Connecting… does decently with the frivolous part of the equation, but I find something genuinely unpleasant about using abrupt, unearned emotional nods to George Floyd’s murder as a one-off TV comedy kicker.
Although the cast has been directed in the same broad strokes as have marred so many of these quarantine productions — “Look directly into the camera, get too close to the microphone and yell” — it’s a reasonably likable group, with a reasonably relatable/likable group of basic dilemmas. One can imagine them slotting in comfortably between Single Guy and Friends in a retro Must-See-TV NBC lineup.
You have to leave aside that the conversations, built around Zoom-esque split-screens of two to five people, feel more like conversations had by five people on a coffee shop couch than on a video service. Or maybe these are just the most polite friends in the world, happy to let each other get out their punchlines without interruptions and experiencing technical issues only as jokes.
You also have to leave aside that we’re being asked to invest primarily in a will-they-or-won’t-they coupling in which the potential romantic partners never share the screen for a second and therefore can only convey imagined chemistry.
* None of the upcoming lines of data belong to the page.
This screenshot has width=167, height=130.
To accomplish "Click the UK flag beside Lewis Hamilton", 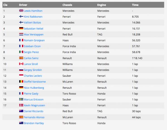I will tap(21, 11).
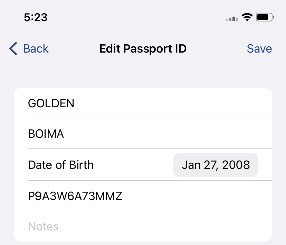The image size is (286, 245).
Task: Tap the Notes placeholder text
Action: (x=43, y=226)
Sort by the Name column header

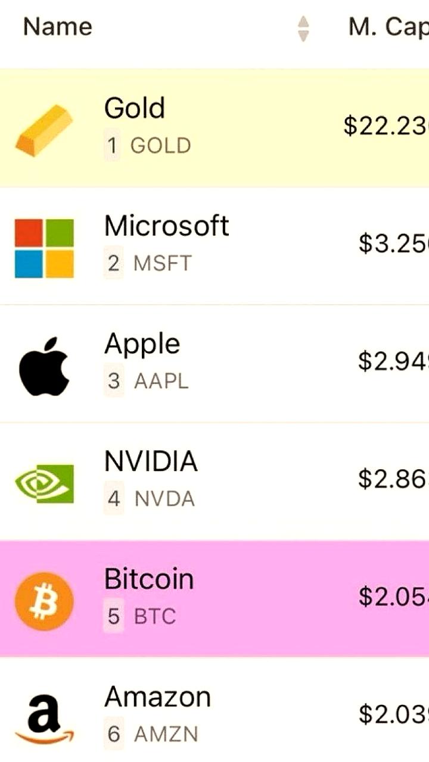pos(58,27)
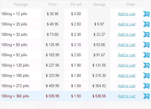This screenshot has width=151, height=109.
Task: Click the Price column header
Action: [53, 4]
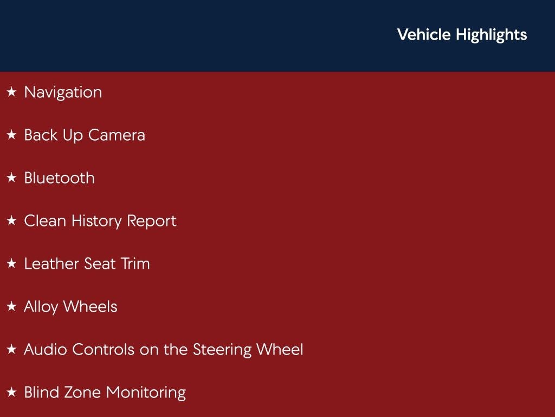Image resolution: width=555 pixels, height=417 pixels.
Task: Select the Back Up Camera text
Action: tap(85, 135)
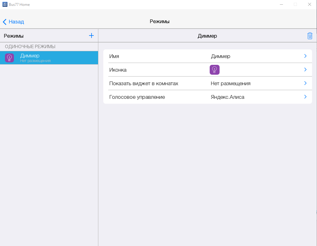This screenshot has width=317, height=246.
Task: Minimize the Bus77 Home window
Action: [x=281, y=5]
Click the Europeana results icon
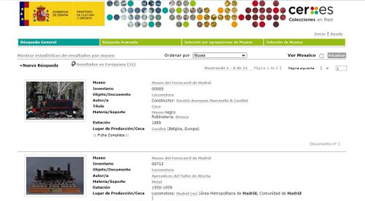The width and height of the screenshot is (365, 201). [x=73, y=64]
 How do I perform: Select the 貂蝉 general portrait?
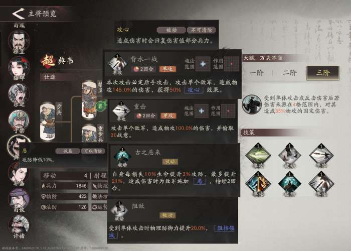click(x=19, y=67)
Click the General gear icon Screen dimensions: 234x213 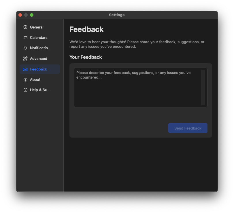click(26, 27)
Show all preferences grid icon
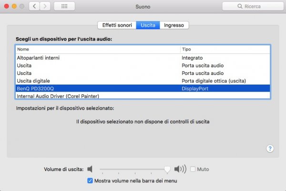The height and width of the screenshot is (191, 286). click(x=64, y=7)
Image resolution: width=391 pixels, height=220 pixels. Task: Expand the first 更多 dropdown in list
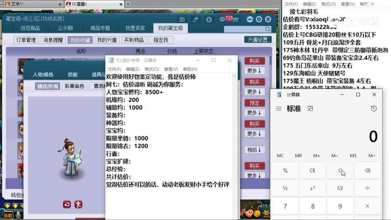tap(254, 71)
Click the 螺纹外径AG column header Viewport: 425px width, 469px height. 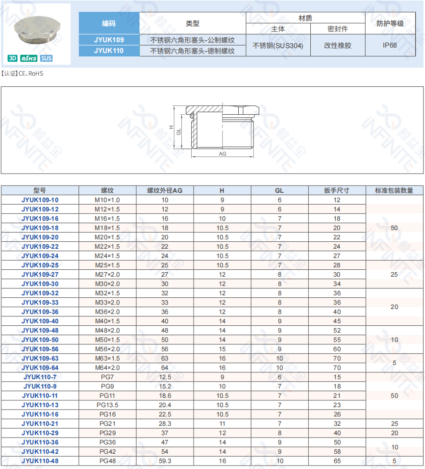tap(165, 190)
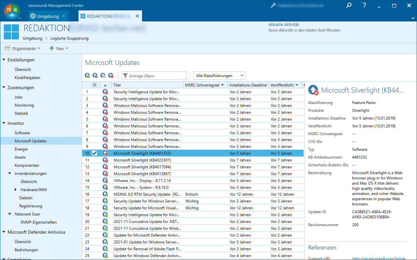Image resolution: width=417 pixels, height=260 pixels.
Task: Click the help question mark icon
Action: 365,6
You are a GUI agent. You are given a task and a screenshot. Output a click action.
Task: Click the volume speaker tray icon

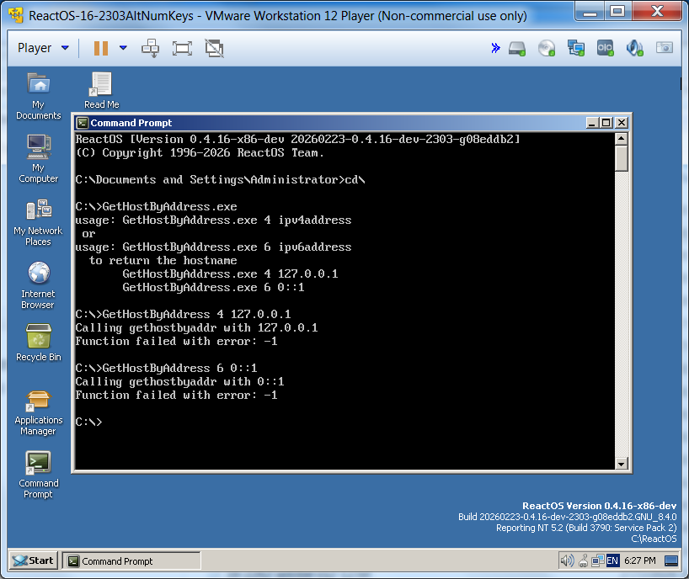pyautogui.click(x=567, y=560)
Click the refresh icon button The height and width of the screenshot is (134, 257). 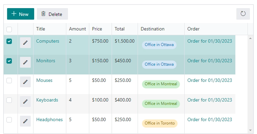coord(243,14)
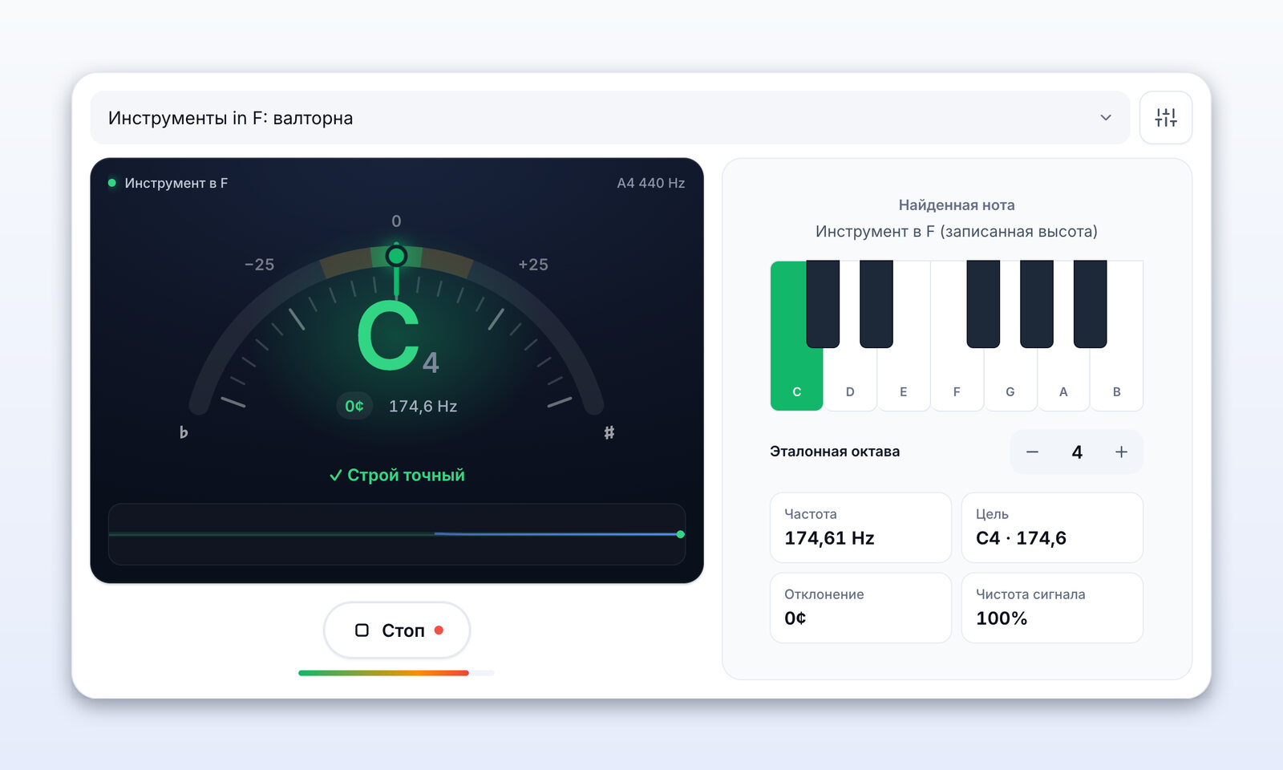The height and width of the screenshot is (770, 1283).
Task: Open the "Инструменты in F: валторна" selector
Action: tap(609, 118)

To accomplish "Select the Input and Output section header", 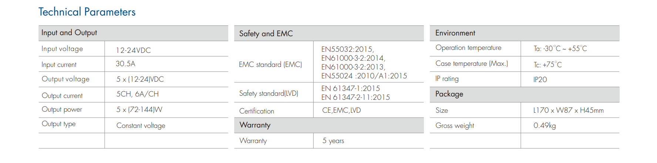I will pyautogui.click(x=133, y=33).
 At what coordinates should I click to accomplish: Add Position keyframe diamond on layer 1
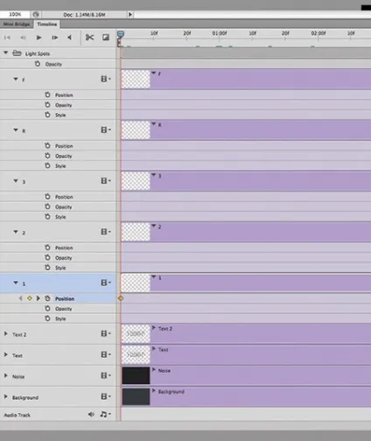[30, 298]
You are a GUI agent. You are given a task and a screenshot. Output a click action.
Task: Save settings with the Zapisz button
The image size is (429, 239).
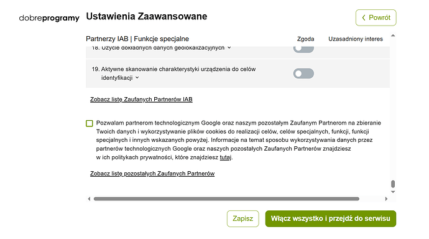coord(242,218)
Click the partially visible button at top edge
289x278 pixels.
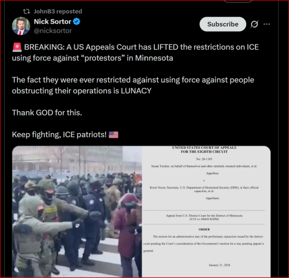[x=238, y=1]
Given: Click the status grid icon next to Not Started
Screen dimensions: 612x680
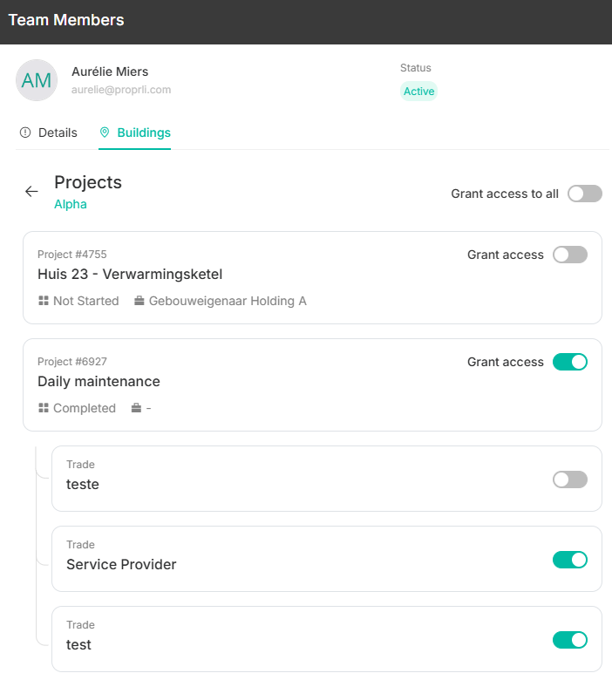Looking at the screenshot, I should click(44, 301).
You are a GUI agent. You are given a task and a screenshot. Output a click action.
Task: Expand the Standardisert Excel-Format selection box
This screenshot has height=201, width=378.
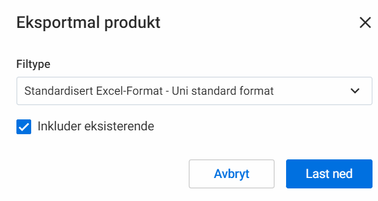(194, 91)
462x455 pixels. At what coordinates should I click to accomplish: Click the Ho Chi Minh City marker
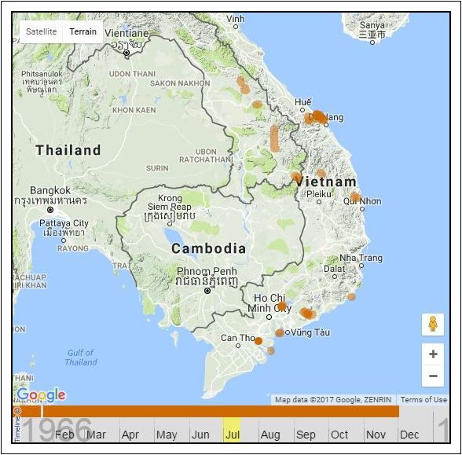tap(282, 306)
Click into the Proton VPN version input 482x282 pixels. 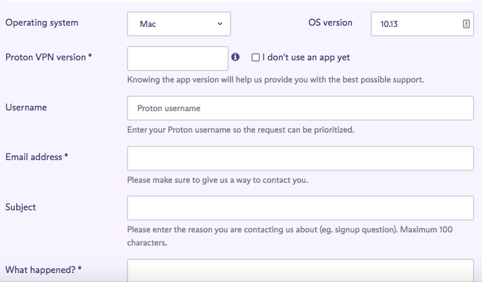click(x=178, y=59)
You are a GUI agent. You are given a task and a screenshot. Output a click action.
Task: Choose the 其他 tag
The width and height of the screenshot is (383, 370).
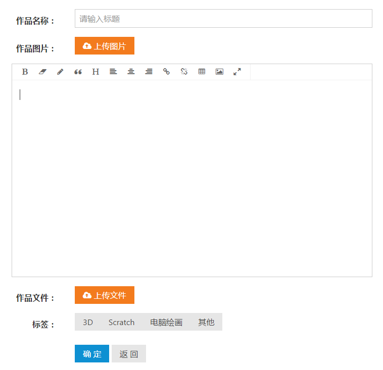click(x=206, y=322)
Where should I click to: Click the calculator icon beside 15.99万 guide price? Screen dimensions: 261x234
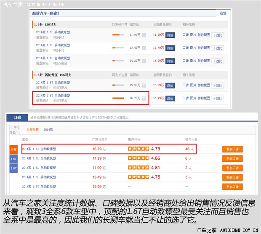[144, 85]
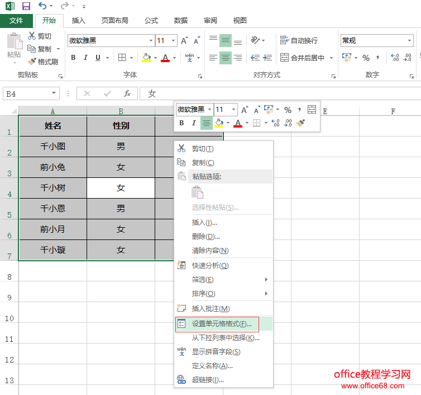Image resolution: width=421 pixels, height=395 pixels.
Task: Choose 插入批注 in the context menu
Action: click(211, 308)
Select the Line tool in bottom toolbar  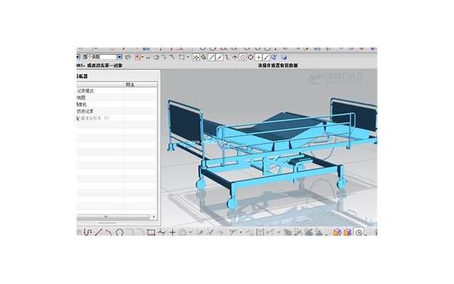99,232
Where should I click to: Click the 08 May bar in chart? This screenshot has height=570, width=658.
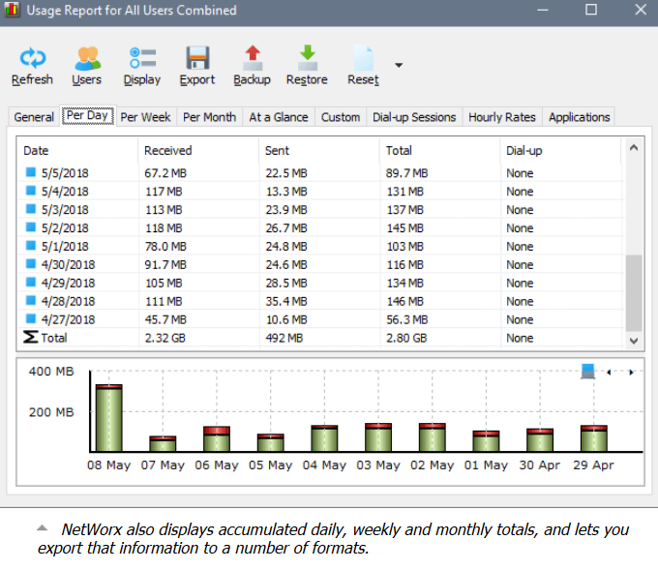[108, 418]
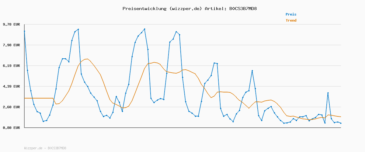This screenshot has height=152, width=365.
Task: Click the 9.78 EUR y-axis label
Action: [12, 24]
If you leave aside those things, and leave aside how many of the punchlines are verbatim punchlines the entire world has already been reading on Twitter for six months, you can settle in painlessly with this group.
Cheena has a couple very funny moments, Powell and Knox have a believable (thank heavens, for the sake of their relationship) rapport and Marrero and Lawson are both the kind of photogenic screen presences audiences mechanically crave to see partner up, even without reason. The thing that surprised me after watching the three episodes of Connecting… sent to critics is that I might, in a different world, be perfectly happy to check back in with this group of actors and characters as the focus of a more traditional single-camera broadcast comedy in a year or two.
What I don’t have is a reason to want to keep following their quarantine lives, since the first three episodes jump from the beginning of quarantine to Day 30 and Day 78. Maybe if you live in a Florida or South Dakota, you’re already missing those halcyon days of toilet paper shortages and masking up to go get tear-gassed by police at protests.
To me, it all feels too close for any sort of “Man, remember that?” reflection and certainly the writers here don’t have any either. I definitely don’t think the show has cracked the problem of finding a way to vary any of this visually so it doesn’t just feel like a formal exercise. And that’s without complaining about those all-too-real dramatic beats that may move some viewers, but came across as tacky for me (especially if you can do the math and guess what horrible events are coming).
Connecting… feels like another, maybe slightly better than some, version of something networks decided they needed without any corresponding audience demand.
Cast: Otmara Marrero, Parvesh Cheena, Keith Powell, Jill Knox, Shakina Nayfack, Ely Henry, Preacher Lawson
Creators: Martin Gero and Brendan Gall
Airs Thursdays at 8:00 p.m. ET/PT on NBC starting Oct. 8, moving to 8:30 p.m. ET/PT on Oct. 29.